#### What you will do
Below are some records; output all of them exactly as they read.

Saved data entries
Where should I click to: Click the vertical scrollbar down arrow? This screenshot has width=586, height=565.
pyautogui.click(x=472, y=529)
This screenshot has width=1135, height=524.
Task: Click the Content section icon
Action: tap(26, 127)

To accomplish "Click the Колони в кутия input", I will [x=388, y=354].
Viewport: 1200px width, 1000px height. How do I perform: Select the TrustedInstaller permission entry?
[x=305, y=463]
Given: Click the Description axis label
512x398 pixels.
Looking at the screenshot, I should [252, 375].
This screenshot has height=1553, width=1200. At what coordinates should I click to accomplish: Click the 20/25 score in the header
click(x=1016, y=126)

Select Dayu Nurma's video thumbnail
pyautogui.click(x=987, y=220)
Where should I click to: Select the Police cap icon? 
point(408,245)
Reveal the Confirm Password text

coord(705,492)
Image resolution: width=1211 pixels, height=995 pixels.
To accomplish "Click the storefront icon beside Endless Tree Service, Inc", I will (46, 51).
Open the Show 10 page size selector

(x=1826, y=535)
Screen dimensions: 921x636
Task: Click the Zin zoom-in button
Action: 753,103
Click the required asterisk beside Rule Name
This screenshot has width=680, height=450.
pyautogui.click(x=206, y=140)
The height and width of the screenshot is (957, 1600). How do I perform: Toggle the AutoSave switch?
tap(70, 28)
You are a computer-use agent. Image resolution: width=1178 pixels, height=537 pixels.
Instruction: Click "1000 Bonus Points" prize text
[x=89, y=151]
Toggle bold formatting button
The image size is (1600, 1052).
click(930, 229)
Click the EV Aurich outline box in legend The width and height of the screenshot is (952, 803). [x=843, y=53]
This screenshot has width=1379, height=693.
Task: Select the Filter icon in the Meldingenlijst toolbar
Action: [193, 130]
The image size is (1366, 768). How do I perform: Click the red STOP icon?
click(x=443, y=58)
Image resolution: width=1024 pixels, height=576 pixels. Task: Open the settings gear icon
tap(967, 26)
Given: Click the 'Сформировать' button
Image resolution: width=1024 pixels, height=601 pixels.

#### Reply
Where should I click to: Click the vertical scrollbar down arrow? This screenshot has width=586, height=565.
pyautogui.click(x=472, y=529)
This screenshot has width=1135, height=524.
Task: Click the Content section icon
Action: tap(26, 127)

To accomplish "Click the Колони в кутия input", I will [x=388, y=354].
Viewport: 1200px width, 1000px height. How do I perform: Select the TrustedInstaller permission entry?
[x=305, y=463]
Given: Click the Description axis label
512x398 pixels.
Looking at the screenshot, I should [252, 375].
This screenshot has height=1553, width=1200. At what coordinates should I click to accomplish: Click the 20/25 score in the header
click(x=1016, y=126)

Select Dayu Nurma's video thumbnail
pyautogui.click(x=987, y=220)
Where should I click to: Select the Police cap icon? 
point(408,245)
Reveal the Confirm Password text

coord(705,492)
Image resolution: width=1211 pixels, height=995 pixels.
To accomplish "Click the storefront icon beside Endless Tree Service, Inc", I will (46, 51).
Open the Show 10 page size selector

(x=1826, y=535)
Screen dimensions: 921x636
Task: Click the Zin zoom-in button
Action: 753,103
Click the required asterisk beside Rule Name
This screenshot has width=680, height=450.
pyautogui.click(x=206, y=140)
The height and width of the screenshot is (957, 1600). How do I perform: Toggle the AutoSave switch?
tap(70, 28)
You are a computer-use agent. Image resolution: width=1178 pixels, height=537 pixels.
Instruction: Click "1000 Bonus Points" prize text
[x=89, y=151]
Toggle bold formatting button
The image size is (1600, 1052).
click(930, 229)
Click the EV Aurich outline box in legend The width and height of the screenshot is (952, 803). [x=843, y=53]
This screenshot has width=1379, height=693.
Task: Select the Filter icon in the Meldingenlijst toolbar
Action: [193, 130]
The image size is (1366, 768). How do I perform: Click the red STOP icon?
click(x=443, y=58)
Image resolution: width=1024 pixels, height=576 pixels. Task: Open the settings gear icon
tap(967, 26)
Given: Click the 'Сформировать' button
Image resolution: width=1024 pixels, height=601 pixels.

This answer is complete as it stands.